Work required: The data below should be copied over with complete accuracy.

+---+

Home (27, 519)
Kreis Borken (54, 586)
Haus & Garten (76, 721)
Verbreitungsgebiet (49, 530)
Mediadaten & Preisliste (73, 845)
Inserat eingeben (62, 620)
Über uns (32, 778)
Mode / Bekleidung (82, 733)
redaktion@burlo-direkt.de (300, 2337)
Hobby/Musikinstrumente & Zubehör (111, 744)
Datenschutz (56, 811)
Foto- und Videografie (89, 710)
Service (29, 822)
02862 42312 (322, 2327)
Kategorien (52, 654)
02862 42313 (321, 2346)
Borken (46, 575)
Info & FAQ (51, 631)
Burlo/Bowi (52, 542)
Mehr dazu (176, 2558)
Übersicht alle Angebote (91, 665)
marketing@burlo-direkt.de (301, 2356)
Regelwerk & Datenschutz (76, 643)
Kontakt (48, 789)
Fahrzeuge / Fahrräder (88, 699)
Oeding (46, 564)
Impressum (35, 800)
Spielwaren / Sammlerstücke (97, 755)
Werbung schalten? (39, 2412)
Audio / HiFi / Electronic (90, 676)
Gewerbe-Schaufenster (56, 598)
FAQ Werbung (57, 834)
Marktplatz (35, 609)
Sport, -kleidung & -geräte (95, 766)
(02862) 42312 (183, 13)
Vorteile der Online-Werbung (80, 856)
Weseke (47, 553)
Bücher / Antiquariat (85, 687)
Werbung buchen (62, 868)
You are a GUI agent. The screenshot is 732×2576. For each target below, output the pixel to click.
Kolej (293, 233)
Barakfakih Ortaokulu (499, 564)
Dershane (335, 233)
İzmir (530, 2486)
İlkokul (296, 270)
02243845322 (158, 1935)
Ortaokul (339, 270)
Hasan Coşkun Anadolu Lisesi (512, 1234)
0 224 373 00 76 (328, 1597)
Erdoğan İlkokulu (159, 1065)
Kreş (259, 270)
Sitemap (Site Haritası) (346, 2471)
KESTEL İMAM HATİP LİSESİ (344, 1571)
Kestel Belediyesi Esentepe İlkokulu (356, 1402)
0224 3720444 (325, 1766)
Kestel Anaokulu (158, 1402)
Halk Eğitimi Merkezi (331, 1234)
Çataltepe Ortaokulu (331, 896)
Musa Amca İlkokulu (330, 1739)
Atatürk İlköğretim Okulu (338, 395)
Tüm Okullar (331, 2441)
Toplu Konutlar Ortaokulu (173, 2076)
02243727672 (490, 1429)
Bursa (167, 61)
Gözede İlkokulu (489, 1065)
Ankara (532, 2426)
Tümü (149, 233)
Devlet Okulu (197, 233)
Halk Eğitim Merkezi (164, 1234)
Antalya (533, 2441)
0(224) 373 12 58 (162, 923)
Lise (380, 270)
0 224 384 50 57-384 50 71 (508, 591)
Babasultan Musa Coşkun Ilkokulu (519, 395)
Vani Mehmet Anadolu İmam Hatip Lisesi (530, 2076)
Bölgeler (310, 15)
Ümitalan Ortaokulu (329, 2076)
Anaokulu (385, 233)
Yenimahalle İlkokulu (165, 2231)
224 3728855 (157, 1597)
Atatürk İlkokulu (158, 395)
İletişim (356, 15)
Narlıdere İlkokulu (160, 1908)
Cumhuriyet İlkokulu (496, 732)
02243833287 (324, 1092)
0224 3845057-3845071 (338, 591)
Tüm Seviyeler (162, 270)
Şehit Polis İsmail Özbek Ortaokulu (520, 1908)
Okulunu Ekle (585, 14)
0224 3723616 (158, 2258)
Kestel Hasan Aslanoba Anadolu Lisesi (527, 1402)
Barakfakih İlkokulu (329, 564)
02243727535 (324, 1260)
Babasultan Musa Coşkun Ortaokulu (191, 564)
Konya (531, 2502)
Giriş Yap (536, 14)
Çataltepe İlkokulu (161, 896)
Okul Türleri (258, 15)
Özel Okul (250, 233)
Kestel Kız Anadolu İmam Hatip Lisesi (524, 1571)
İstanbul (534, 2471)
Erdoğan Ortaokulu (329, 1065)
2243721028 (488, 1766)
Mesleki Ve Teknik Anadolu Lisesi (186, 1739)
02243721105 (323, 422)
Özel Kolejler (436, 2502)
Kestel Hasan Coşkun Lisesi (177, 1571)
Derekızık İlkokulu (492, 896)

+---+

Completed task:
Home (27, 519)
Kreis Borken (54, 586)
Haus & Garten (76, 721)
Verbreitungsgebiet (49, 530)
Mediadaten & Preisliste (73, 845)
Inserat eingeben (62, 620)
Über uns (32, 778)
Mode / Bekleidung (82, 733)
redaktion@burlo-direkt.de (300, 2337)
Hobby/Musikinstrumente & Zubehör (111, 744)
Datenschutz (56, 811)
Foto- und Videografie (89, 710)
Service (29, 822)
02862 42312 (322, 2327)
Kategorien (52, 654)
02862 42313 (321, 2346)
Borken (46, 575)
Info & FAQ (51, 631)
Burlo/Bowi (52, 542)
Mehr dazu (176, 2558)
Übersicht alle Angebote (91, 665)
marketing@burlo-direkt.de (301, 2356)
Regelwerk & Datenschutz (76, 643)
Kontakt (48, 789)
Fahrzeuge / Fahrräder (88, 699)
Oeding (46, 564)
Impressum (35, 800)
Spielwaren / Sammlerstücke (97, 755)
Werbung schalten? (39, 2412)
Audio / HiFi / Electronic (90, 676)
Gewerbe-Schaufenster (56, 598)
FAQ Werbung (57, 834)
Marktplatz (35, 609)
Sport, -kleidung & -geräte (95, 766)
(02862) 42312 (183, 13)
Vorteile der Online-Werbung (80, 856)
Weseke (47, 553)
Bücher / Antiquariat (85, 687)
Werbung buchen (62, 868)
You are a GUI agent. The screenshot is 732×2576. For each target below, output the pixel to click.
Kolej (293, 233)
Barakfakih Ortaokulu (499, 564)
Dershane (335, 233)
İzmir (530, 2486)
İlkokul (296, 270)
02243845322 (158, 1935)
Ortaokul (339, 270)
Hasan Coşkun Anadolu Lisesi (512, 1234)
0 224 373 00 76 (328, 1597)
Erdoğan İlkokulu (159, 1065)
Kreş (259, 270)
Sitemap (Site Haritası) (346, 2471)
KESTEL İMAM HATİP LİSESİ (344, 1571)
Kestel Belediyesi Esentepe İlkokulu (356, 1402)
0224 3720444 (325, 1766)
Kestel Anaokulu (158, 1402)
Halk Eğitimi Merkezi (331, 1234)
Çataltepe Ortaokulu (331, 896)
Musa Amca İlkokulu (330, 1739)
Atatürk İlköğretim Okulu (338, 395)
Tüm Okullar (331, 2441)
Toplu Konutlar Ortaokulu (173, 2076)
02243727672 (490, 1429)
Bursa (167, 61)
Gözede İlkokulu (489, 1065)
Ankara (532, 2426)
Tümü (149, 233)
Devlet Okulu (197, 233)
Halk Eğitim Merkezi (164, 1234)
Antalya (533, 2441)
0(224) 373 12 58 (162, 923)
Lise (380, 270)
0 224 384 50 57-384 50 71 (508, 591)
Babasultan Musa Coşkun Ilkokulu (519, 395)
Vani Mehmet Anadolu İmam Hatip Lisesi (530, 2076)
Bölgeler (310, 15)
Ümitalan Ortaokulu (329, 2076)
Anaokulu (385, 233)
Yenimahalle İlkokulu (165, 2231)
224 3728855 (157, 1597)
Atatürk İlkokulu (158, 395)
İletişim (356, 15)
Narlıdere İlkokulu (160, 1908)
Cumhuriyet İlkokulu (496, 732)
02243833287 (324, 1092)
0224 3845057-3845071 (338, 591)
Tüm Seviyeler (162, 270)
Şehit Polis İsmail Özbek Ortaokulu (520, 1908)
Okulunu Ekle (585, 14)
0224 3723616 (158, 2258)
Kestel Hasan Aslanoba Anadolu Lisesi (527, 1402)
Barakfakih İlkokulu (329, 564)
02243727535 (324, 1260)
Babasultan Musa Coşkun Ortaokulu (191, 564)
Konya (531, 2502)
Giriş Yap (536, 14)
Çataltepe İlkokulu (161, 896)
Okul Türleri (258, 15)
Özel Okul (250, 233)
Kestel Kız Anadolu İmam Hatip Lisesi (524, 1571)
İstanbul (534, 2471)
Erdoğan Ortaokulu (329, 1065)
2243721028 (488, 1766)
Mesleki Ve Teknik Anadolu Lisesi (186, 1739)
02243721105 (323, 422)
Özel Kolejler (436, 2502)
Kestel Hasan Coşkun Lisesi (177, 1571)
Derekızık İlkokulu (492, 896)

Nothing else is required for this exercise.